With offices in Little Rock, Rogers and Wynne, EDG serves a wide array of clients, and it has had to make the environmental pitch in different ways.
“If you prove that the cost is equally as affordable and that it’s something that looks higher end, it’s like, ‘Well, if I can spend the same amount of money and get a better product, why would I choose anything different?’” Driver said. “We had to work pretty hard to convince a lot of folks that that was the case, and it took some clients to take risks on it.”
The firm now has four biological engineers who are researching how the company can provide clients with data showing the ways their design positively impacted an area’s ecology. But labeling a landscaping solution as ecological can be a detractor for some clients, so the company takes a different approach.
“You have to shift, and it’s almost stealth environmentalism,” Weeks said. “As long as it doesn’t affect their bottom line or the project cost significantly, they’re good with it.”
The Experience Model
Because eco-friendly landscaping and site design have become more economical and more mainstream, EDG is having to find new ways to innovate, Weeks said.
Now that the company has grown out of the startup stage, it has had to balance goals of profitability and establishing a management structure with staying innovative and creating new visions for the future.
“As we grow and have this more corporate culture or structure, we’re trying to keep that small-business mentality, but we realize that in order to grow to the next level, to continue to have our mission, we have to go to the next generation of engineers and managers,” Driver said.
Specifically, the company has turned to what it calls “the experience model” as a way to innovate.
“We infuse the experiential opportunities and the operations behind that into the design from the very beginning, whereas with a lot of other groups in our world the experiences that people have afterwards are really an afterthought,” said Danny Collins, the company’s newly hired director of experience.

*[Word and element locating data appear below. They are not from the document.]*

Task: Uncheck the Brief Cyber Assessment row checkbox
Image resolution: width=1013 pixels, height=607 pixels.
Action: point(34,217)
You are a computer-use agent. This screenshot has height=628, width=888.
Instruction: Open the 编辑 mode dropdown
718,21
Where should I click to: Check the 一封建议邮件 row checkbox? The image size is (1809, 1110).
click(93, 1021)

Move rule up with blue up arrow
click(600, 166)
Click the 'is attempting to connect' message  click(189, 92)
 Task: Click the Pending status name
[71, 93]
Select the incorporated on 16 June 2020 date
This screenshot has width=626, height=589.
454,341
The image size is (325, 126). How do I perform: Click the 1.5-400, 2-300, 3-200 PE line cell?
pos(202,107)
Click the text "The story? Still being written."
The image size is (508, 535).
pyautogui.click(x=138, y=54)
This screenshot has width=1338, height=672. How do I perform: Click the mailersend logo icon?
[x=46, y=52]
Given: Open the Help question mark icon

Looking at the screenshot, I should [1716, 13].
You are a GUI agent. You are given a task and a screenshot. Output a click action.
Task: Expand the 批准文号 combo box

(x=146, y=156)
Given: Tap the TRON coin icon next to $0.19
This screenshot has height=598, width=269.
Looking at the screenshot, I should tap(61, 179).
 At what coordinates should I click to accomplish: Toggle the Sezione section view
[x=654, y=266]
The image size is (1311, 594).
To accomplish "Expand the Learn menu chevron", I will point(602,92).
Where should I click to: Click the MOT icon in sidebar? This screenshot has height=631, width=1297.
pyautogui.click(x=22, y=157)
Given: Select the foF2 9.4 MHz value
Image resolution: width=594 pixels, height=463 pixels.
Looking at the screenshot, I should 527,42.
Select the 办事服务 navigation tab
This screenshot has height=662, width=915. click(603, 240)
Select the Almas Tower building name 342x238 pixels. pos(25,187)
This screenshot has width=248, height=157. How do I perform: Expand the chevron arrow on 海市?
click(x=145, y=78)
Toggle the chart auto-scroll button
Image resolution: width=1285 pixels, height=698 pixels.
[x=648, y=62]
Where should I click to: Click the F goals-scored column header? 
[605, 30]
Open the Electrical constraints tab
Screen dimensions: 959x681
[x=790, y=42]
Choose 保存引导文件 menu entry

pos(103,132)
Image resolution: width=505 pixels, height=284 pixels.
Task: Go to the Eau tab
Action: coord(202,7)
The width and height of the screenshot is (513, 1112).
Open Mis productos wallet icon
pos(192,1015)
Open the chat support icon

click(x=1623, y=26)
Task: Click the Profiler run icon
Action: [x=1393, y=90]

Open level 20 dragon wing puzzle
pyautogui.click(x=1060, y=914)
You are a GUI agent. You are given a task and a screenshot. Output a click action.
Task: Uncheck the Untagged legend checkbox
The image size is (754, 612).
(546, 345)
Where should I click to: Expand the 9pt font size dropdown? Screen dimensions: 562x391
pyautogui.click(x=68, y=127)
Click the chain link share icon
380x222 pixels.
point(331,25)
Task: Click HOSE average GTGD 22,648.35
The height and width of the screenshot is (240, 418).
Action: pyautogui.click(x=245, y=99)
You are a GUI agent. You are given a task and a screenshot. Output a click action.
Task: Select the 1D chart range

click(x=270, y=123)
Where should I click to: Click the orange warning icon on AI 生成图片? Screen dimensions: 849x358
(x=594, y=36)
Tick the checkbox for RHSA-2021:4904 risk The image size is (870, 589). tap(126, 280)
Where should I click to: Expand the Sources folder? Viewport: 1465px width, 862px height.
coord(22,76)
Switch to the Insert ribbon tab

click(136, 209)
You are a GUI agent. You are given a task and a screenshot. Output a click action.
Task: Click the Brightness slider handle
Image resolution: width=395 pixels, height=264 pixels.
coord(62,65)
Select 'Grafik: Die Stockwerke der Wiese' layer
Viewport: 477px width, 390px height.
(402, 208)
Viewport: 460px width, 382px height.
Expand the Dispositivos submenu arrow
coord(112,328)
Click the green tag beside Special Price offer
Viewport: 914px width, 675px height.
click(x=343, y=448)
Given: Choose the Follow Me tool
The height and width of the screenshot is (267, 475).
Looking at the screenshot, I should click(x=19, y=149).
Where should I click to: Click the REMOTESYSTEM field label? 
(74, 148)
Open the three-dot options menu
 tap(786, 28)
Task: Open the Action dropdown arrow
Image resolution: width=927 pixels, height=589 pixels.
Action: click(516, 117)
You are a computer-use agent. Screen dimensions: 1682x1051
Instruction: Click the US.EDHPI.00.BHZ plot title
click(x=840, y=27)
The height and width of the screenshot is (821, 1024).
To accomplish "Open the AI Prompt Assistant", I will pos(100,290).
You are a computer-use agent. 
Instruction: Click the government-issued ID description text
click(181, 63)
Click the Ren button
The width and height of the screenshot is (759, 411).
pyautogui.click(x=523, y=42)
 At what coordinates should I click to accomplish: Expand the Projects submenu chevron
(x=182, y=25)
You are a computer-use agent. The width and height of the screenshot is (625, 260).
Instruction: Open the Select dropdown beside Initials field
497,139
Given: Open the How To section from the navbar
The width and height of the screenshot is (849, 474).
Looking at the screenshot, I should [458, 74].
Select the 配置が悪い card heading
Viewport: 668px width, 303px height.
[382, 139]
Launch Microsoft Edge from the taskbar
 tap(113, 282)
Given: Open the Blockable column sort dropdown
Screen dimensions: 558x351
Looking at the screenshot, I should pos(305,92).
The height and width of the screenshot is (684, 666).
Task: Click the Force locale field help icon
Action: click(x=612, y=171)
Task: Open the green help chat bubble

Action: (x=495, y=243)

Collins grew up in the Ozarks and moved to New York, where he also found himself working in a corporate architecture firm. He also worked in the outdoor guiding space, including work at a lodge in the Ecuadorian rainforest.
He brought his experience in ecotourism back to Arkansas and founded 37 North Expeditions of Bentonville in 2018. The company focuses on creating curated outdoor experiences and guided trips, and it has now partnered with EDG.
He described the partnership as a Venn diagram; both companies’ programming and operational thinking are centered on the same question: How can we invite people to enjoy the outdoors more often?
“We’re just not going to make a true, authentic conservational effort unless they actually get to see the why,” Collins said. “And so every single trip we lead on 37 North, and every space that we’ve designed, EDG is focused on helping individuals, as many people as possible, understand why we need to protect these places.”
Smith believes that the experience clients have in their spaces is what sets the firm apart, not simply its ecological design. The design must have the right intention, even from its earliest stage.
“Build it and they will come. That’s not really true,” he said. “You program it and they will come.”